7 Responses to “The Other Geothermal: Hotter and Deeper”

  1. Lucas Vereline Says:

    I’m not getting what makes Fervo a breakthrough.
    Quaise drilling hopefully works in the super hot rock because there’s no direct contact and it “cauterizes” the drill hole so you don’t have hot rock flowing into the hole.
    Eavor has the closed loop that eliminates a power drain, creates lateral radiators from a single drill hole, and a Rankine cycle to produce power from lower temperature rocks.
    Fervo says they use lateral drilling techniques and fiber optics for better data analytics, but that doesn’t let them get to the super hot rock, or use the more accessible temperatures very differently. Is it just incremental improvements and scale? Or just a price premium?

    • rhymeswithgoalie Says:

      “Fervo says…”
      Ehh, it’s just a glorified press release, aimed at potential investors rather than tech people.

  2. John Oneill Says:

    Geothermal is nuclear for nuclophobes. It’s using the heat mostly left in deep rocks from the decay of uranium 238. The decay is very slow – half has gone over the four and a half billon years of Earth’s existence. It only releases about 20% as much energy per atom, over a series of mutations down to lead, as induced (or spontaneous) fission would give, where the nucleus splits into two much lighter parts, and, in a chain reaction, triggers on average one of its neighbours to do the same.
    Heat is being added at a very slow rate to the rocks, but it also escapes at a very slow rate – a mile of rock is a fairly good insulator. If we run pipes through the bedrock to extract the heat, it will eventually cool below the useable temperature, and stay that way for thousands, or millions, of years. That could be OK, if drilling prices fall far enough – there should be plenty of other volumes to exploit,
    Currently, geothermal is all at tectonic plate boundaries, where the crust is thinner and the heat flux stronger.

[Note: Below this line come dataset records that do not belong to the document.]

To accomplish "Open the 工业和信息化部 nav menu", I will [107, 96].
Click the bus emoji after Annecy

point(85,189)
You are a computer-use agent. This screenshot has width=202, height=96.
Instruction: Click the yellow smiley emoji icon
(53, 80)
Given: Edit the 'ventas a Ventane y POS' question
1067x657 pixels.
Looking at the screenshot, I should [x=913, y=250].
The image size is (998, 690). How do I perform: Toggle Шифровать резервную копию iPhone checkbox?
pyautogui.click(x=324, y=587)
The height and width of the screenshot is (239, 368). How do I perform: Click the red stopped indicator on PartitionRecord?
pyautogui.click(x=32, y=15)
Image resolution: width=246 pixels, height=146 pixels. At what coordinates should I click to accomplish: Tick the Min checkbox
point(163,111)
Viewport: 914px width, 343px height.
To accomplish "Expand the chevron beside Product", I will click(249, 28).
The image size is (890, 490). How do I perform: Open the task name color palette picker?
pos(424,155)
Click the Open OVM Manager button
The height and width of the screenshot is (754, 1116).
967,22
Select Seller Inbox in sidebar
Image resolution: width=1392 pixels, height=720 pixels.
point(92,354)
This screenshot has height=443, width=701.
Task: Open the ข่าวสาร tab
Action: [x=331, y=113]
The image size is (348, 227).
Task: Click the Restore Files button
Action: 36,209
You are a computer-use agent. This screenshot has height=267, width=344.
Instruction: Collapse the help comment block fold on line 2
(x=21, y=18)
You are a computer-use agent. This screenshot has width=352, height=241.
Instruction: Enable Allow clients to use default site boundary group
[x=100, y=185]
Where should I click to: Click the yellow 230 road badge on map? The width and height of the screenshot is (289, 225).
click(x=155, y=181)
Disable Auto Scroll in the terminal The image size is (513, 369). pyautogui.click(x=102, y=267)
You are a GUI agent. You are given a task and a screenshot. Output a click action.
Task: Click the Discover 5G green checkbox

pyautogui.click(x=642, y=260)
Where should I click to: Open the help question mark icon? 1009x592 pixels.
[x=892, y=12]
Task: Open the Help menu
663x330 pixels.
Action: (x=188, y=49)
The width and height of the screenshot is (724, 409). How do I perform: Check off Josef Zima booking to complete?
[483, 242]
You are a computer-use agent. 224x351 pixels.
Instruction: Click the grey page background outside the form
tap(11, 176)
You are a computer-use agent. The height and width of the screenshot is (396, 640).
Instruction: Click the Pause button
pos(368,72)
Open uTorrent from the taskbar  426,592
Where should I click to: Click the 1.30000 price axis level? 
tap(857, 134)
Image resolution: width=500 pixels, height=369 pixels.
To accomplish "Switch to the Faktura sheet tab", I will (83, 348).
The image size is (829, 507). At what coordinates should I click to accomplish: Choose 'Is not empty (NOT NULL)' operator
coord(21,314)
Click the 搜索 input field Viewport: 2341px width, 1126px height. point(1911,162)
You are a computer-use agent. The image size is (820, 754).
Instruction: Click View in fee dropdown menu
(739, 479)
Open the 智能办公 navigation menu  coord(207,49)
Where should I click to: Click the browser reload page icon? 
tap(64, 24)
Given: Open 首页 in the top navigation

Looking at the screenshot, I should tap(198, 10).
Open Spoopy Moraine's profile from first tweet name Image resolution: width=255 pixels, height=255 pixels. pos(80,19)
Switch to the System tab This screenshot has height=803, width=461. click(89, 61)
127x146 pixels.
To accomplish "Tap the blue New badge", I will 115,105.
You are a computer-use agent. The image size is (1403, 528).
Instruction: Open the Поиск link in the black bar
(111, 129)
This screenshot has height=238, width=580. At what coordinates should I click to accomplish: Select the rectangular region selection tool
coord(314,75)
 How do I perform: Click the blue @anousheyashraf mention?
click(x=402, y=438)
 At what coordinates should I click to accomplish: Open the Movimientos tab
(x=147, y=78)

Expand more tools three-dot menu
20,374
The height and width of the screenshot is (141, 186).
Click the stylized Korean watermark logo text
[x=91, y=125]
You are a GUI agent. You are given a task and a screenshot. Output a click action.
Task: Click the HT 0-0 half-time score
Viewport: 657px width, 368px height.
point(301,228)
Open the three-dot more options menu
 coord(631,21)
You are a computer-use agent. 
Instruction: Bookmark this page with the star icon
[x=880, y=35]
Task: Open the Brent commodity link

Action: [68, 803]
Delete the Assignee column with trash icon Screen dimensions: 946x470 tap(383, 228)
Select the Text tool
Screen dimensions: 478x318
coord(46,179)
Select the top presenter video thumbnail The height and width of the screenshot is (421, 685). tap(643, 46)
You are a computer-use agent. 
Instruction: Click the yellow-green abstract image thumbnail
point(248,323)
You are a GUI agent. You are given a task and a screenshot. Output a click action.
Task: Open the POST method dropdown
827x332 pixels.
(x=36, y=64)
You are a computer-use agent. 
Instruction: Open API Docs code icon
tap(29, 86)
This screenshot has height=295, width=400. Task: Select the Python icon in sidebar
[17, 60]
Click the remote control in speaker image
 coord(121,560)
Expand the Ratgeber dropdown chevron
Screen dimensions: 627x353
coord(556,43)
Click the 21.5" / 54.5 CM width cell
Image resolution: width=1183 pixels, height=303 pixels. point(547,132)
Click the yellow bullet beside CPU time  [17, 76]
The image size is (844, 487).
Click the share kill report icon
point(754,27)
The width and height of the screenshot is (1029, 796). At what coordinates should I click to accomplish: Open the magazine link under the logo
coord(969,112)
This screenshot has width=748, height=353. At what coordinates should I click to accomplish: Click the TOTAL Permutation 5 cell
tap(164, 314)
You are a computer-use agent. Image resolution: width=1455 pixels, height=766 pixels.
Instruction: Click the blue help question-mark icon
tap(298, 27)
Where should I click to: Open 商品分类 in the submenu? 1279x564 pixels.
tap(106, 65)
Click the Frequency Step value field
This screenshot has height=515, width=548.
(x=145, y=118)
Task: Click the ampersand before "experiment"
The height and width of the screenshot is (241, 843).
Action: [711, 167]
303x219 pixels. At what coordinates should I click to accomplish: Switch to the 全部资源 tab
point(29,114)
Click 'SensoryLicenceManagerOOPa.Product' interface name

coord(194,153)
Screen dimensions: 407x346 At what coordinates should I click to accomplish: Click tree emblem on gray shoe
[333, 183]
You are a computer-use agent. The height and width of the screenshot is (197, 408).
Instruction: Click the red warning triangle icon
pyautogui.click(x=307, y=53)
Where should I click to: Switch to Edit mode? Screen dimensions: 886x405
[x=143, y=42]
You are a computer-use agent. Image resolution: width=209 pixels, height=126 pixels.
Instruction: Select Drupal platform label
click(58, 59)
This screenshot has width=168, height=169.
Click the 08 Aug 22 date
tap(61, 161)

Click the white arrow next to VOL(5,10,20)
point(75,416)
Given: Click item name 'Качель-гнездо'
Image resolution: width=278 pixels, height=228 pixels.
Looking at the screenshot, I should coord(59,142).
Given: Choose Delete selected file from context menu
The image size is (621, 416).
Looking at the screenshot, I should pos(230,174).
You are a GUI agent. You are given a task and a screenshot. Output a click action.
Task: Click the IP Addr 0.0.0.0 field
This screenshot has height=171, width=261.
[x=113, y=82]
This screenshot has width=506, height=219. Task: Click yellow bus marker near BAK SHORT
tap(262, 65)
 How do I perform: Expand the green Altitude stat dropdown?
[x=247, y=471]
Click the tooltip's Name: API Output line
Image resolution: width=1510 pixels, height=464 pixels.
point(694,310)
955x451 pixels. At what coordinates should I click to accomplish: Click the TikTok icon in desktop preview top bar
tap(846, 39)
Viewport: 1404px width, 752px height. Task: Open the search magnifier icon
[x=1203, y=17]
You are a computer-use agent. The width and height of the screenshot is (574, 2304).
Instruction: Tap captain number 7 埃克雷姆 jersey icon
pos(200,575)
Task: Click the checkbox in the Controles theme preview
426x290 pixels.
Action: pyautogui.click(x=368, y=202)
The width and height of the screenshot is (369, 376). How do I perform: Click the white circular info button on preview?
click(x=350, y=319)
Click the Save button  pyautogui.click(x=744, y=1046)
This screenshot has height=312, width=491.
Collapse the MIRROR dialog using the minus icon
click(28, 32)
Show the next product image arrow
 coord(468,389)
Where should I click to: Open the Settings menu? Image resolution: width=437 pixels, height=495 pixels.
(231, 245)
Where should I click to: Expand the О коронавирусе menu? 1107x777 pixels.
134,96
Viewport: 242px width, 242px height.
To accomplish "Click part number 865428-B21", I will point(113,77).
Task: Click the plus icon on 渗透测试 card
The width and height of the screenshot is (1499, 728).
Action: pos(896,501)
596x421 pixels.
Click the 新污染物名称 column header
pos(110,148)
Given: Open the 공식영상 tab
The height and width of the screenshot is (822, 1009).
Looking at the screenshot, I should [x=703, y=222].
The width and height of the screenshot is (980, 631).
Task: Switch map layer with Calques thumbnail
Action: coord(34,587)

It’s not very thermally efficient – where supercritical coal or combined cycle (gas turbine plus steam bottoming cycle) can turn 50 or 60% percent of heat to power, current nuclear plants do 37%, and geothermal can be as low as 10%. Deeper, hotter bores would improve that, but that’s much tougher drilling than through softer oil-bearing sedimentary rock.

    • rhymeswithgoalie Says:

      AIUI, the bulk of ongoing heating of the planet has long been radioactive potassium (potassium-40), which, while much less energetic than uranium and thorium, is far more common (potassium being 2.4% of Earth’s crust).

      • John Oneill Says:

        Only 0.012% of naturally occuring potassium is 40K, whereas all uranium is radioactive. Half-life of 40K is 1.25B years, versus 239U (99.7%) at 4.5 B years, and 235U (0.7%) at 0.7B years. Also, potassium only has one decay, whereas either uranium, once it has its first transmutation, goes through a whole chain of decays, emitting an alpha particle, and significant energy, each time. The total energy released by the whole decay chain for either uranium isotope, or thorium, is 40 to 50 Mev, versus ~1.5 for 40K.
        In the early earth, potassium was the main source of heat,'s_radiogenic_heat.svg

        • rhymeswithgoalie Says:

          In the early earth, potassium was the main source of heat….

          Uh, my bad. I won’t short thorium now, that’s for sure.

    • rhymeswithgoalie Says:

      Solar is fusion for nuclophobes.